EXCERPT PROVIDED:
..............................
[Python-3000] email libraries: use byte or unicode strings?

Wed Nov 5 23:45:07 CET 2008

On approximately 11/5/2008 12:38 PM, came the following characters from 
the keyboard of Barry Warsaw:
> -----BEGIN PGP SIGNED MESSAGE-----
> Hash: SHA1
> 
> On Oct 30, 2008, at 6:17 PM, Andrew McNamara wrote:
> 
>> That's a tricker case, but I think it should use bytes internally. One of
>> the early goals of email was that be able to cope with malformed MIME -
>> this includes incorrectly encoded messages. So I think it must keep a
>> bytes representation internally.
>>
>> However - charset encoding is part of the MIME spec, so users have a
>> reasonable expectation that the mime lib will present them with unicode.
>> So the API needs to be unicode.
>>
>>> The latter doesn't though, and it needs a lot of work (we tried and 
>>> failed
>>> at pycon).
>>
>> Yes, it's hard. I think we're going to have to break the API.
> 
> I did make a start on a new API for email to work better with bytes and 
> unicode.  I didn't get that far before other work intruded.  My current 
> thinking is that you need separate APIs where appropriate to access 
> email content as unicodes (or decoded data in general).  For example, 
> normally headers and their values would be bytes, but there would be an 
> API to retrieve the decoded values as unicodes.
..............................
Text and element-pointing records
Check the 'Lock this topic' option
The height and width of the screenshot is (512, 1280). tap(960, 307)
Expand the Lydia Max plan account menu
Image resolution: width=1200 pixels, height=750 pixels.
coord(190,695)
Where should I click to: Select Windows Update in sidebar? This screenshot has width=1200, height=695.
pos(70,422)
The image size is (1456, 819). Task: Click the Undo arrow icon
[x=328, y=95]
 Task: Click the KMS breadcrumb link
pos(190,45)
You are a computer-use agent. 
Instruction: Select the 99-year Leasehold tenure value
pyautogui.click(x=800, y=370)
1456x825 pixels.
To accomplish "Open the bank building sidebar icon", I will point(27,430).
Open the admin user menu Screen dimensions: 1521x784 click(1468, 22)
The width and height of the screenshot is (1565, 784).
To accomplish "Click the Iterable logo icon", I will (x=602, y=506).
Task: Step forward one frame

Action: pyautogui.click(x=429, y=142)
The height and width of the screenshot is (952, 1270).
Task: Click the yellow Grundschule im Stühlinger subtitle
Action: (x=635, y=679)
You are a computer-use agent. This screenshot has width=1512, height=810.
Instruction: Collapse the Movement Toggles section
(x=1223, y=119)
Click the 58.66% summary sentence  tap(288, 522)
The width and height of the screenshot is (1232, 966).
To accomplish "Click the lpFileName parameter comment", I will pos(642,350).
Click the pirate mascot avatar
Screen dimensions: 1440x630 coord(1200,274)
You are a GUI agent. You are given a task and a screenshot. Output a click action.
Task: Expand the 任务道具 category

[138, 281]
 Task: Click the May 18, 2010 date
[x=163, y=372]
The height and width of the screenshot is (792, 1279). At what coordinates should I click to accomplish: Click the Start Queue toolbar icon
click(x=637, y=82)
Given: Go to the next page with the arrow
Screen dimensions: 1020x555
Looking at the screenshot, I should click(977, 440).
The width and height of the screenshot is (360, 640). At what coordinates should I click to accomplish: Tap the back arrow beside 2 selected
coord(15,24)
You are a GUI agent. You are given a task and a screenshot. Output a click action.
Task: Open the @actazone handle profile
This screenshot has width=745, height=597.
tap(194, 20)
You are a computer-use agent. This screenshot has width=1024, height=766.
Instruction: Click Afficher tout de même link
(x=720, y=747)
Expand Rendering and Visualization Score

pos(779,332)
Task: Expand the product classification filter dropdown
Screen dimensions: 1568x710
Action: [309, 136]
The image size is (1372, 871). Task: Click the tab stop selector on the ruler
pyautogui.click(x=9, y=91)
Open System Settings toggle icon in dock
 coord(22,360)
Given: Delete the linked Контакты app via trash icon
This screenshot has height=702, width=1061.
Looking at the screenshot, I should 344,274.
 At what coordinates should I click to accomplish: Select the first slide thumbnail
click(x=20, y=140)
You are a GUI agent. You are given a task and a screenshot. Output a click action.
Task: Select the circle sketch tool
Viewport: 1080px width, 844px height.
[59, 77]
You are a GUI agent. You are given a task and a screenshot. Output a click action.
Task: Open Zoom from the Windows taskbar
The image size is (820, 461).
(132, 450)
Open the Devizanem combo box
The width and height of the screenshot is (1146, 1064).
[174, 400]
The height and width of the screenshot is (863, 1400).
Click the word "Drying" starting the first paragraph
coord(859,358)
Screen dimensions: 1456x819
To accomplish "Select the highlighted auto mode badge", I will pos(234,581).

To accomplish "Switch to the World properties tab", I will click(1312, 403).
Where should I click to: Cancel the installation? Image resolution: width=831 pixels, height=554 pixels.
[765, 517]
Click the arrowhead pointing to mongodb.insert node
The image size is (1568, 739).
..............................
WRITTEN REQUEST 1: Reproduce the email-library thread from "Wed Nov 5 23:45:07" up to and including "bytes representation internally.".
WRITTEN REQUEST 2: Pick up the email-library thread at the point where its last message above stops, and carry it on.

OUTPUT 1:
Wed Nov 5 23:45:07 CET 2008

On approximately 11/5/2008 12:38 PM, came the following characters from 
the keyboard of Barry Warsaw:
> -----BEGIN PGP SIGNED MESSAGE-----
> Hash: SHA1
> 
> On Oct 30, 2008, at 6:17 PM, Andrew McNamara wrote:
> 
>> That's a tricker case, but I think it should use bytes internally. One of
>> the early goals of email was that be able to cope with malformed MIME -
>> this includes incorrectly encoded messages. So I think it must keep a
>> bytes representation internally.

OUTPUT 2:
> 
> Similarly, where get_payload() now takes a 'decoded' option, there would 
> be a separate API for retrieving the decoded payload.  This is a bit 
> trickier because depending on the content-type, you might want a 
> unicode, or an image, or a sound file, etc.
> 
> Another tricky issue is how to set these things.  We have to get in the 
> habit of writing
> 
>     message[b'Subject'] = b'Hello'
> 
> but that's really gross, and of course email_from_string() would have to 
> become email_from_bytes().  Maybe the API accepts unicode strings but 
> only if they are ASCII?
> 
> There are lots of other problems with the email package, and while it's 
> made my life much better on the whole, it is definitely in need of 
> improvement.  Unfortunately, I don't see myself having much time to 
> attack it in the near future.  Maybe we can make it a Pycon sprint 
> (instead of spending all that time on the bzr experiment ;), or, if 
> someone else wants to lead the dirty work, I would definitely pitch in 
> with my thoughts on API and implementation.

I would find

	message[b'Subject'] = b'Hello'

to be totally gross.

While RFC Email is all ASCII, except if 8bit transfer is legal, there 
are internal encoding provided that permit the expression of Unicode in 
nearly any component of the email, except for header identifiers.  But 
there are never Unicode characters in the transfer, as they always get 
encoded (there can be UTF-8 byte sequences, of course, if 8bit transfer 
is legal; if it is not, then even UTF-8 byte sequences must be further 
encoded).

Depending on the level of email interface, there should be no interface 
that cannot be expressed in terms of Unicode, plus an encoding to use 
for the associated data.  Even 8-bit binary can be translated into a 
sequence of Unicode codepoints with the same numeric value, for example. 
  That isn't particularly, efficient, though, so providing a few 
interfaces that accept binary blobs to encode in various ways would be 
handy.  Of course binary data should allow specification of an 
associated encoding also.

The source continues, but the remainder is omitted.